Unsere Autorin ist nach dem Mauerfall geboren. Ihre Jugendweihe feierte sie trotzdem. Wie kann es sein, dass diese Tradition der DDR so selbstverständlich weiterlebt?

Vor Kurzem war ich mit Freunden in einem Museum zur DDR-Geschichte. Es gab in der Ausstellung ein paar Infotafeln über die Jugendweihe. Meine Freunde lasen fasziniert, ich kommentierte im Vorbeigehen: “Das hatte ich auch.” Ihr Blick wechselt zwischen den Museumswänden und mir. “Wie? Das ist doch so ein DDR-Ding?”
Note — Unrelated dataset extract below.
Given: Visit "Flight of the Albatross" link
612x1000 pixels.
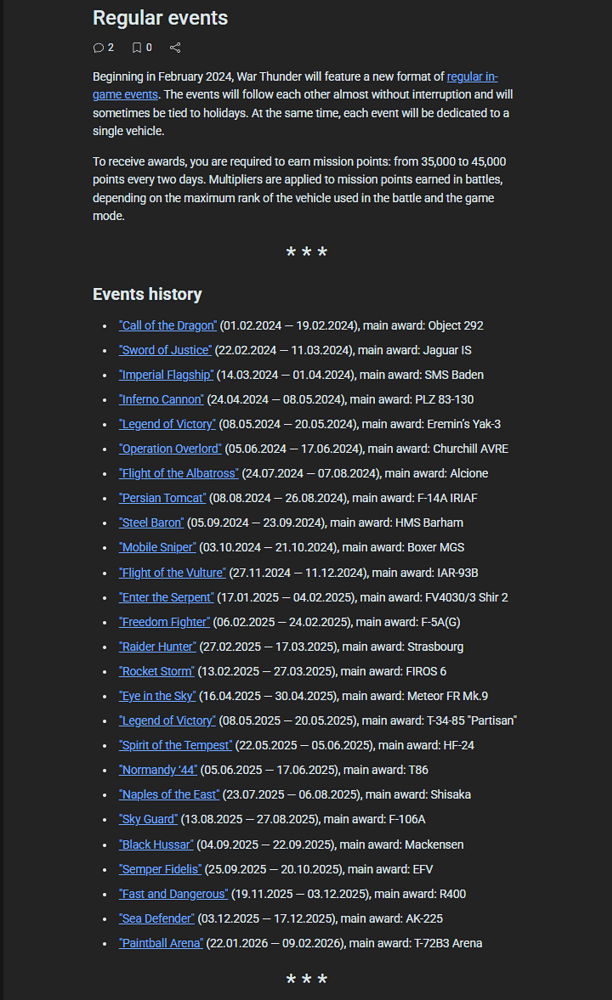Looking at the screenshot, I should [x=178, y=474].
Mit 14 Jahren, 20 Jahre nach dem Mauerfall, hatte ich mein DDR-Ding, meine Jugendweihe. Der feierliche Start ins Erwachsenenleben. Gedanklich wurde ich monatelang, wenn nicht sogar jahrelang, durch die Prophezeiungen meiner Verwandten vorbereitet. Meine Mutter zeigte mir die Fotos ihrer Jugendweihe, den Ring, den sie von ihren Eltern geschenkt bekommen hatte. Bei meinem 13. Geburtstag sagte sie an der Kaffeetafel: “Nächstes Jahr, da bist du schon 14, da hast du deine Jugendweihe. Dann geht langsam der Ernst des Lebens los.”
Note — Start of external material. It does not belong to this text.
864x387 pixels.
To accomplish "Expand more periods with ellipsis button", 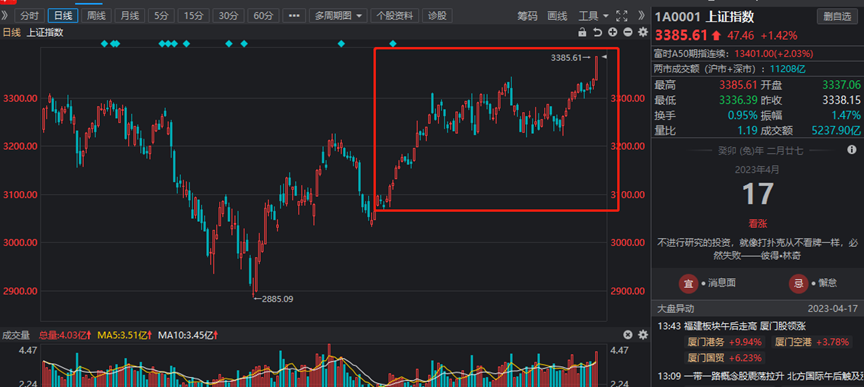I will coord(294,15).
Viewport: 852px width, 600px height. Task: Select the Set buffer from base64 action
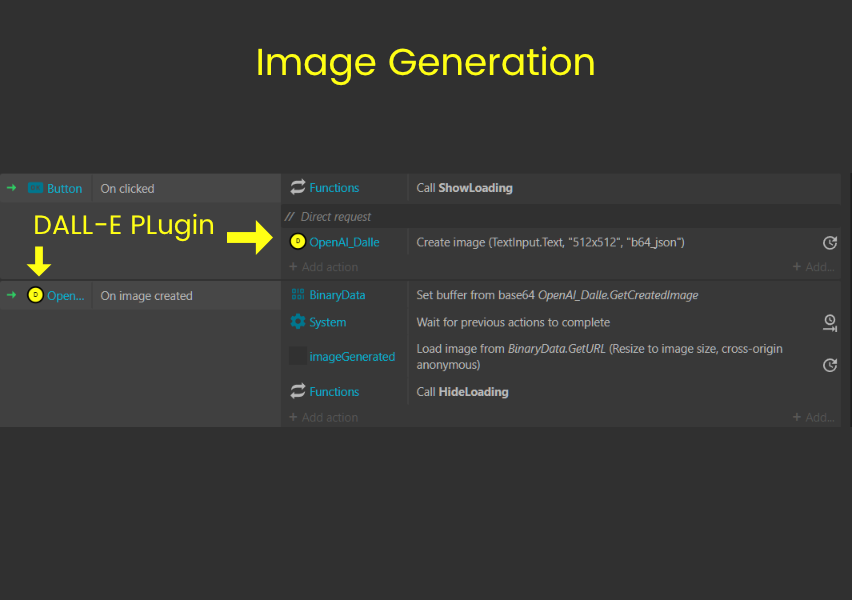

Als mein Jahr kam, gab es in meiner Klasse eine Infoveranstaltung zur Jugendweihe. Ich füllte den Anmeldeschein aus, meine Eltern unterschrieben und zahlten die Gebühr an den Jugendweiheverein, der offizielle Veranstalter in Mecklenburg-Vorpommern. Etwas über 100 Euro dafür, dass ich am Jugendweihetag an der Feierstunde teilnehmen und meine Eltern, Omas, Tanten, Onkels, Cousins zugucken und mich fotografieren durften. Dafür, dass mein Name auf der Bühne aufgerufen wurde, ich Blume, Urkunde und Jugendweihebuch bekam. Und für die Freizeitangebote zur Jugendweihe: Wir fuhren zur Gedenkstätte des ehemaligen Frauen-Konzentrationslagers in Ravensbrück und besuchten die Druckerei unserer Lokalzeitung.

Damals fand ich die Jugendweihe normal. Sie war eingeplant in meine Biografie. Genauso selbstverständlich wie die Jugendweihekarten, die in der Buchhandlung neben denen für Geburt, Hochzeit und Trauerfeier stehen.
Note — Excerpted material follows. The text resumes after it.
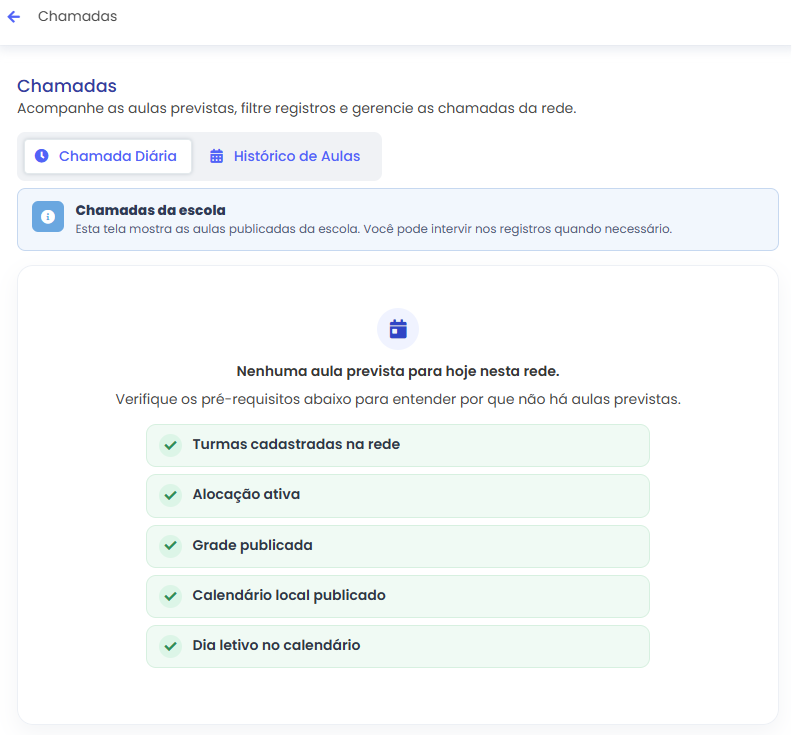Switch to the Chamada Diária tab

108,156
Ich trug das erste Mal Hakenschuhe, stieß das erste Mal mit Sekt an

Fast alle aus meiner Klasse und Parallelklasse nahmen teil. Außer ein paar Schüler, deren Eltern aus dem Westen kamen. Sie wurden konfirmiert oder gefirmt. Es gab noch ein paar andere Ausnahmen, die ich an zehn Fingern abzählen konnte. Kinder von Eltern, die religiös (geblieben) waren, wenige im Osten. Manchmal war ich neidisch auf sie. Die Konfistunden hörten sich nach Spaß an.

Die Jugendweihe war für mich etwas Besonderes: Ich verschickte Einladungen, die ich mit eingescannten Kinderfotos selbst entworfen hatte. Ich suchte das perfekte Kleid aus, ging am Morgen der Jugendweihe zum Friseur, trug das erste Mal Hakenschuhe, stieß das erste Mal mit Sekt an. Mama hielt eine Rede für mich, der Garten war voller Gäste, der Briefkasten voller Gratulationskarten (mit Geld!). Als alles vorbei war, verschickte ich Dankeskarten.

Nach der Jugendweihe fragten uns die Lehrer, ob sie uns weiter duzen dürfen. Manche gingen einfach zum “Sie” über. Mit meinem Jugendweihegeld kaufte ich mir gleich am Montag danach ein Handy zum Aufschieben, endlich.